Pair Corralation between Pimco Funds and Kinetics Global
Assuming the 90 days horizon Pimco Funds is expected to generate 33.99 times less return on investment than Kinetics Global. But when comparing it to its historical volatility, Pimco Funds is 11.46 times less risky than Kinetics Global. It trades about 0.13 of its potential returns per unit of risk. Kinetics Global Fund is currently generating about 0.37 of returns per unit of risk over similar time horizon. If you would invest 1,150 in Kinetics Global Fund on September 4, 2024 and sell it today you would earn a total of 458.00 from holding Kinetics Global Fund or generate 39.83% return on investment over 90 days.

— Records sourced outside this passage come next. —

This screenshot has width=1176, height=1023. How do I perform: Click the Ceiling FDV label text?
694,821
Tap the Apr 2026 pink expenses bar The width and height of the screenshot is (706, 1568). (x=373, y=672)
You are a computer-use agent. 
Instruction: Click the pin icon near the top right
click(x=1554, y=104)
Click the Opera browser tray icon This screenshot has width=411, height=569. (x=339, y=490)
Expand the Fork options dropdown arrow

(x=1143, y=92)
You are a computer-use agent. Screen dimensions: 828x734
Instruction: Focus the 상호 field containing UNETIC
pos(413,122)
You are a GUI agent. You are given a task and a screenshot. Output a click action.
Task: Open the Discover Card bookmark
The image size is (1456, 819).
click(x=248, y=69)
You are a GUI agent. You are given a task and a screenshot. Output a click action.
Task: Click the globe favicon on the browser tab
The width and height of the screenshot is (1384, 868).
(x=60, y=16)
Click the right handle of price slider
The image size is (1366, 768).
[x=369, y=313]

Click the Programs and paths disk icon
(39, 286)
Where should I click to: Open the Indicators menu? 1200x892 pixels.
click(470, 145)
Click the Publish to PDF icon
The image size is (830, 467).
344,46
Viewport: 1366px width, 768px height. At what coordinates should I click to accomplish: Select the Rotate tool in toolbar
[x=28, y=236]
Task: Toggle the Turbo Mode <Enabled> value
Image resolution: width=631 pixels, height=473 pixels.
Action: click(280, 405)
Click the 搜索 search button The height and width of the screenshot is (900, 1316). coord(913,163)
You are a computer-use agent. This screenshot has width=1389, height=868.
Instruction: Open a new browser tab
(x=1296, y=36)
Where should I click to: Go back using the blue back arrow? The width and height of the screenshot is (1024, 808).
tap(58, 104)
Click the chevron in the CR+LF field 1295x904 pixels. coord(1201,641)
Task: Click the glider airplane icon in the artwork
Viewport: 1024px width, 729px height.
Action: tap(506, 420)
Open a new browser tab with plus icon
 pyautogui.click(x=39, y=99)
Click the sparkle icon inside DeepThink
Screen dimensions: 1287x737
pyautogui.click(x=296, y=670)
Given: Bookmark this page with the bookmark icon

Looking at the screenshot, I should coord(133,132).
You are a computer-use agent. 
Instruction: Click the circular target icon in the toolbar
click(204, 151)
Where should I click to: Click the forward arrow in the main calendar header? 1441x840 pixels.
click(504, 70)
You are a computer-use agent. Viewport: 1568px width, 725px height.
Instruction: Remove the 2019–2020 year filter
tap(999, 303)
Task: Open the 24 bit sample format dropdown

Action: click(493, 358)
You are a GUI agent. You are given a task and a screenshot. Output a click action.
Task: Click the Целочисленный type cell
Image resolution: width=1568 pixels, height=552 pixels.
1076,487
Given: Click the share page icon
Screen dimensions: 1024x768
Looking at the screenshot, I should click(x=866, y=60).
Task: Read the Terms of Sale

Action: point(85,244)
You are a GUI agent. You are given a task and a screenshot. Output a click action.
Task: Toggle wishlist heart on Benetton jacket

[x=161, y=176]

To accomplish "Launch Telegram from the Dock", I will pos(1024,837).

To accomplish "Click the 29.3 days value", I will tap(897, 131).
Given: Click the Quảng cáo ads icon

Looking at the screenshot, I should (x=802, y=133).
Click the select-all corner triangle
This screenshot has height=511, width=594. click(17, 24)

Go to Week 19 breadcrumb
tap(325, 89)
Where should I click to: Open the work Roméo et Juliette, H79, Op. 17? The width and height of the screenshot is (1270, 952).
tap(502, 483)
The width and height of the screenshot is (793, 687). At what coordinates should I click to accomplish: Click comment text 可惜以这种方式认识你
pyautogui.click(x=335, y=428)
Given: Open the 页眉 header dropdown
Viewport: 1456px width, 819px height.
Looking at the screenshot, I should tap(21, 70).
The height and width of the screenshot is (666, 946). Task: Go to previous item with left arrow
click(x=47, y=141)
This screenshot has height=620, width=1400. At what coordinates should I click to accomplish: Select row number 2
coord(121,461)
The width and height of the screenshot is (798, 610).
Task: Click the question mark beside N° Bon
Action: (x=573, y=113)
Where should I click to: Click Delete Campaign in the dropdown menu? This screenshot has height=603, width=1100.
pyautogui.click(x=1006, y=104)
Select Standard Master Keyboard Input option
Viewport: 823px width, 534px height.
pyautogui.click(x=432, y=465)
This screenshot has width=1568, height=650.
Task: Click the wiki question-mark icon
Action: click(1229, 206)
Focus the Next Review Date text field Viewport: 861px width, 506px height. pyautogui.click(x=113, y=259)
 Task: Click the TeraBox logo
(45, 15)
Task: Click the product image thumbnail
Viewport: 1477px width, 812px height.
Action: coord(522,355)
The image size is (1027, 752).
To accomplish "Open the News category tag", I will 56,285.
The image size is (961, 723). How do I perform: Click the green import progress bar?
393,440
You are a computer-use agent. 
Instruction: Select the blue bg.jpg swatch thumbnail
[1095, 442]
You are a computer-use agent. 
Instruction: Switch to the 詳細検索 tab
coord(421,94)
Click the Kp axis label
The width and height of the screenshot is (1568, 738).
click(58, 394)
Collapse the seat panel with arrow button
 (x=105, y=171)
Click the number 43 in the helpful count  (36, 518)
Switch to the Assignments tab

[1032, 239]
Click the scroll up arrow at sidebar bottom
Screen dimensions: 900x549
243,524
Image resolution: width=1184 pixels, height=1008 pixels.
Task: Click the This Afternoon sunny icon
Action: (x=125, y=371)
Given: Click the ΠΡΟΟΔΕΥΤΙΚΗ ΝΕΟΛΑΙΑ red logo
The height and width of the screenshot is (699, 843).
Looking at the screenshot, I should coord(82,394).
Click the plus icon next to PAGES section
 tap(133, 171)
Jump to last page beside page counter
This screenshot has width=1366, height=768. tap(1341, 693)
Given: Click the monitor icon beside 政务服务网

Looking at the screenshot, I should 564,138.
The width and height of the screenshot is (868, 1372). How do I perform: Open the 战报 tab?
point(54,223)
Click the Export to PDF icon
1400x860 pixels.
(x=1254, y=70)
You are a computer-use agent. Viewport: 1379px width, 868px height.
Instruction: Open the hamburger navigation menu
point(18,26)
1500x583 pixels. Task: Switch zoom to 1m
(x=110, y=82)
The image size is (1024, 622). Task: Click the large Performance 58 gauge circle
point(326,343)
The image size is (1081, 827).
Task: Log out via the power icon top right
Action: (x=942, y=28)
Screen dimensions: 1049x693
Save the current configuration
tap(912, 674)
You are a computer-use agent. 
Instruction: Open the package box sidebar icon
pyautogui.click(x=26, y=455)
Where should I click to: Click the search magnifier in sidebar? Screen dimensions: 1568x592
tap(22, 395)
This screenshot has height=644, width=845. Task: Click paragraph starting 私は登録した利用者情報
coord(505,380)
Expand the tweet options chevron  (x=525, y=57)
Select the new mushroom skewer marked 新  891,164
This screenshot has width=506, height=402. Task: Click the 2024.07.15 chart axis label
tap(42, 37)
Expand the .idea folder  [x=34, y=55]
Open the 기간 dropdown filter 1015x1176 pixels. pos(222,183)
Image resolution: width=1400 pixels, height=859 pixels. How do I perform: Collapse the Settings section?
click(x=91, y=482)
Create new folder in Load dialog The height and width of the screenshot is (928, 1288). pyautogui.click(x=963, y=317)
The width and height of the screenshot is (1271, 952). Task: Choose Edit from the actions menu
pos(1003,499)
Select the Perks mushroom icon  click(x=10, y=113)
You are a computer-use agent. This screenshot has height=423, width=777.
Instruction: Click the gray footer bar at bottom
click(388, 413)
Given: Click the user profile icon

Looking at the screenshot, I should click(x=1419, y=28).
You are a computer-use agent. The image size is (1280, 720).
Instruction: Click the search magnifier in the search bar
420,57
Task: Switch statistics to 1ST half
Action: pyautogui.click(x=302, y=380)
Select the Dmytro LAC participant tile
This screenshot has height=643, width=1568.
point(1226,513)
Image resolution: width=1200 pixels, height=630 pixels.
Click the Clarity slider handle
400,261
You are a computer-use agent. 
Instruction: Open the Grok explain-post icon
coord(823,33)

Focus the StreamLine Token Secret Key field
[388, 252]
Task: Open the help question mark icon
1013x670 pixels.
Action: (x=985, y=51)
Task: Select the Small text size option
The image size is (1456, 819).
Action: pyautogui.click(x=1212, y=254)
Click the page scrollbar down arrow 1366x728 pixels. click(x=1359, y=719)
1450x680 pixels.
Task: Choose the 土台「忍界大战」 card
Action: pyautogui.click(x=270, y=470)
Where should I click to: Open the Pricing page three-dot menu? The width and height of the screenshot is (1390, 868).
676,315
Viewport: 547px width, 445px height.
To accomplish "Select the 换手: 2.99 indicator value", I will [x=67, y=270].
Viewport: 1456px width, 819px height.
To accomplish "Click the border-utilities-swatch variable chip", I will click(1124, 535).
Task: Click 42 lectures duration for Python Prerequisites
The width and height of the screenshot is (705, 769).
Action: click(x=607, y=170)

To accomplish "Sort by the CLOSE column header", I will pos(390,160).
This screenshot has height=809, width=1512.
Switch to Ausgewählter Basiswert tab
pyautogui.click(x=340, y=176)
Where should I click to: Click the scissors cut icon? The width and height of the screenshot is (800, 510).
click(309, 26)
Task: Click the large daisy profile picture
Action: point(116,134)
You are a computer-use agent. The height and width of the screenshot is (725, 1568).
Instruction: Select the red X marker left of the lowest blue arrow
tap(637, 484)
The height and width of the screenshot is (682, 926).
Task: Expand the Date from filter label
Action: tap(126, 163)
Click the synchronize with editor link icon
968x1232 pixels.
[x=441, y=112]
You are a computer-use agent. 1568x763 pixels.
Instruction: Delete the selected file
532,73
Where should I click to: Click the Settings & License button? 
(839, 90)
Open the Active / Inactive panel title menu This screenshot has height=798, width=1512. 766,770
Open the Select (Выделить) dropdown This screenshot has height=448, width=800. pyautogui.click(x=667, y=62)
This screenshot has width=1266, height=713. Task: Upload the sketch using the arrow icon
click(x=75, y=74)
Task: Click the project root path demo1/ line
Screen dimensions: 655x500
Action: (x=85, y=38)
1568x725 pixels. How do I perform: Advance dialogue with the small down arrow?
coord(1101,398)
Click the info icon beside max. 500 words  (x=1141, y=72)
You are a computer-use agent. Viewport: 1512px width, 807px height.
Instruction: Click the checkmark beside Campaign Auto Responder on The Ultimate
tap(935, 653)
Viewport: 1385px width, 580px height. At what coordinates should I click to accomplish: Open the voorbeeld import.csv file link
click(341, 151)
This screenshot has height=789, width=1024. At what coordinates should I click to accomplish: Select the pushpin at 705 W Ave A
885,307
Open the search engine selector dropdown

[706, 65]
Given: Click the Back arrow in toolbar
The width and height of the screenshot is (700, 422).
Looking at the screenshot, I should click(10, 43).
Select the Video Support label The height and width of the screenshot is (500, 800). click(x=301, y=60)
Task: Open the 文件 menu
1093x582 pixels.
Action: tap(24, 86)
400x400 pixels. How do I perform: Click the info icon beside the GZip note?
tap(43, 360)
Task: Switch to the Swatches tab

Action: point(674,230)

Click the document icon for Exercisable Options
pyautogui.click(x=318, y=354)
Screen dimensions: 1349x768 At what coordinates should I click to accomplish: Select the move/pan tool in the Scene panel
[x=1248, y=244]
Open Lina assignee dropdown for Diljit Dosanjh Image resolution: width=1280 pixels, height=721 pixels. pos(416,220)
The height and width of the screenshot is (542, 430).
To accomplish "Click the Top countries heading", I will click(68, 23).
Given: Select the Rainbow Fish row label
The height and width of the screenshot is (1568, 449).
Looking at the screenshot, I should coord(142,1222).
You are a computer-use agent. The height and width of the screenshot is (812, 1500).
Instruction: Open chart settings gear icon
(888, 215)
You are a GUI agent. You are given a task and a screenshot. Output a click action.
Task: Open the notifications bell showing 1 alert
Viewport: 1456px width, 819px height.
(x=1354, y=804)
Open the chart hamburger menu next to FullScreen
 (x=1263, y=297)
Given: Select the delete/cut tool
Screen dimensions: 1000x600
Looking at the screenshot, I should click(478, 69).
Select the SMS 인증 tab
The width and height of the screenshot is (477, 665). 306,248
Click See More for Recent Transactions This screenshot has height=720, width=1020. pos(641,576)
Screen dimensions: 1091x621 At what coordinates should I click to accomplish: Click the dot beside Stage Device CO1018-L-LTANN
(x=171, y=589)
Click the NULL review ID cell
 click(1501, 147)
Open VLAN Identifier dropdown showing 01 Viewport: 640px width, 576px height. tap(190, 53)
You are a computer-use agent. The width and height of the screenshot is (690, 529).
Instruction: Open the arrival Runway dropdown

Time Period | 3 Months [change] |
Direction | Moves Together |
Strength | Significant |
Accuracy | 100.0% |
Values | Daily Returns |
Pimco Funds vs. Kinetics Global Fund
Performance |
Timeline |
Pimco Funds |
Kinetics Global |
Pimco Funds and Kinetics Global Volatility Contrast
Predicted Return Density |
Returns |
Pair Trading with Pimco Funds and Kinetics Global
The main advantage of trading using opposite Pimco Funds and Kinetics Global positions is that it hedges away some unsystematic risk. Because of two separate transactions, even if Pimco Funds position performs unexpectedly, Kinetics Global can make up some of the losses. Pair trading also minimizes risk from directional movements in the market. For example, if an entire industry or sector drops because of unexpected headlines, the short position in Kinetics Global will offset losses from the drop in Kinetics Global's long position.The idea behind Pimco Funds and Kinetics Global Fund pairs trading is to make the combined position market-neutral, meaning the overall market's direction will not affect its win or loss (or potential downside or upside). This can be achieved by designing a pairs trade with two highly correlated stocks or equities that operate in a similar space or sector, making it possible to obtain profits through simple and relatively low-risk investment.Kinetics Global vs. Mfs Technology Fund | Kinetics Global vs. Blackrock Science Technology | Kinetics Global vs. Firsthand Technology Opportunities | Kinetics Global vs. Dreyfus Technology Growth |
Check out your portfolio center.Note that this page's information should be used as a complementary analysis to find the right mix of equity instruments to add to your existing portfolios or create a brand new portfolio. You can also try the Portfolio Rebalancing module to analyze risk-adjusted returns against different time horizons to find asset-allocation targets.